Warum kann ich nicht ein einziges Mal Glück haben? Warum musste ich mich ausgerechnet in ihn, diesen völlig unnahrbaren Jungen, verlieben, der in mir nur eine gute Freundin sieht? Es schmerzt. Ich lege eine Hand an mein Herz und lausche dem immer langsamer pochenden Gefühl des verletzlichen Organs. Diese Liebe kann einfach nicht erwidert werden. Es ist aussichtslos. Ich versuche mich wieder auf den Weg vor mir zu konzentrieren, doch dann lässt Kenma seine Hand sinken. Sie streift ganz sachte und nur für einen winzigen Augenblick meinen kleinen Finger, durch den ein angenehmes Gefühl strömt. Mein Blick zischt auf, versucht die überraschten Augen meines Begleiters zu sehen, die bewusst auf den Grund gerichtet sind. Er möchte mich nicht ansehen. Hat er es überhaupt bemerkt? Sicher nicht. Wieder werde ich rot und streiche einer meiner Strähnen hinter mein Ohr, die mir ins Gesicht gefallen sind.
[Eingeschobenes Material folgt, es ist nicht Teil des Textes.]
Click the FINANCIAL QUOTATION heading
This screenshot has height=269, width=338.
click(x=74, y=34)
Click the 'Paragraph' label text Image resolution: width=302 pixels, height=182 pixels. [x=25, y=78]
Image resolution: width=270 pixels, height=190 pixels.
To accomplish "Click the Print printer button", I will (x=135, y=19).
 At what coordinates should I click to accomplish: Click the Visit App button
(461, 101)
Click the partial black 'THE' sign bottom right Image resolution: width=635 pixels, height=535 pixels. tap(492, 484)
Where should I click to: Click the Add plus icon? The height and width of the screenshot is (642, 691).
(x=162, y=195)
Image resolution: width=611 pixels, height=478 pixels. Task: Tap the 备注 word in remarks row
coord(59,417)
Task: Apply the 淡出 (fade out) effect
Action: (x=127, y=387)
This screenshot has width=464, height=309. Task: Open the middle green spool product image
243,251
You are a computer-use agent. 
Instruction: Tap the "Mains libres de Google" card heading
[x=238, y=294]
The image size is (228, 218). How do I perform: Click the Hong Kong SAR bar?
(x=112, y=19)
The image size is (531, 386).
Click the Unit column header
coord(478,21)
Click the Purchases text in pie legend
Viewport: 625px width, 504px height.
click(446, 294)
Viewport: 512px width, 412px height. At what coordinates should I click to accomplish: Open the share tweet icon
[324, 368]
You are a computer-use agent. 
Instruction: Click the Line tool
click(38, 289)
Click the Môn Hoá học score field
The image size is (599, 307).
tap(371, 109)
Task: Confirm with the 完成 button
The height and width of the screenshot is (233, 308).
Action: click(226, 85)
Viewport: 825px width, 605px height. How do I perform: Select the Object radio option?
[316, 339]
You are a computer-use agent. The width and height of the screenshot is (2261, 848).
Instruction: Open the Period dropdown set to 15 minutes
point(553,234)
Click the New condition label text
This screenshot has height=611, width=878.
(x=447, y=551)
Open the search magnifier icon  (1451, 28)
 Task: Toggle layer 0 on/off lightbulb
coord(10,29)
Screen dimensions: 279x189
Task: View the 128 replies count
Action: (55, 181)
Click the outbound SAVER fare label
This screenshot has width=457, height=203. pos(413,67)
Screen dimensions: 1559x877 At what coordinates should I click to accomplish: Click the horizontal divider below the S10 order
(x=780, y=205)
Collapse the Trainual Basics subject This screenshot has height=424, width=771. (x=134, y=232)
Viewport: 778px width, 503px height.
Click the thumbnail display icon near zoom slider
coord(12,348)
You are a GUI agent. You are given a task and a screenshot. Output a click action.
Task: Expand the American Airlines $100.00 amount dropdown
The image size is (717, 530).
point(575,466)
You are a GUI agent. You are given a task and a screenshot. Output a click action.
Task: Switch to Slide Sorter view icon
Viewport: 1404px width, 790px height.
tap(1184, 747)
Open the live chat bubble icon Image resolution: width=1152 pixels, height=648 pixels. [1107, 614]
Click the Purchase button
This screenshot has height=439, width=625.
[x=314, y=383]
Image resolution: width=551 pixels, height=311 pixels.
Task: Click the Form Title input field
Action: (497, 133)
Den restlichen Weg über schweigen wir wieder, doch diese Stille ist angenehmer, ja sogar heller als vorher.

*in Kenmas Wohnung*

Wir ziehen unsere Schuhe und Jacken aus, hängen sie an die Haken und begeben uns sofort nach oben. Netterweise lässt mich mein Kumpel vorgehen und ich trete in sein kleines Zimmer ein. Überall stehen Mangas herum und ich muss dem Gedanken widerstehen, mir einen davon zu schnappen und zu lesen. ,,Womit fangen wir an?", Kenma legt endlich sein Handy weg und sieht mich ruhig an. ,,Äh...wäre der zweite Weltkrieg in Odnung?", seine volle Aufmerksamkeit zu haben ist ungewohnt. Er sieht mich direkt an, und ein Gefühl von Freude breitet sich in mir aus.
Er geht langsam an mir vorbei und schnappt sich seinen Schreibtischstuhl, der wirklich bequem aussieht: ,,Setz dich.",,Oh nein, ich kann mich auch aufs Bett setzen. Wirklich." Er seufzt und setzt sich. Auch ich lasse mich nieder und hole meine tonnenschweren Unterlagen hervor. Jetzt habe ich wirklich keine Lust mehr, aber da wir bald undere Prüfungen haben, muss es sein.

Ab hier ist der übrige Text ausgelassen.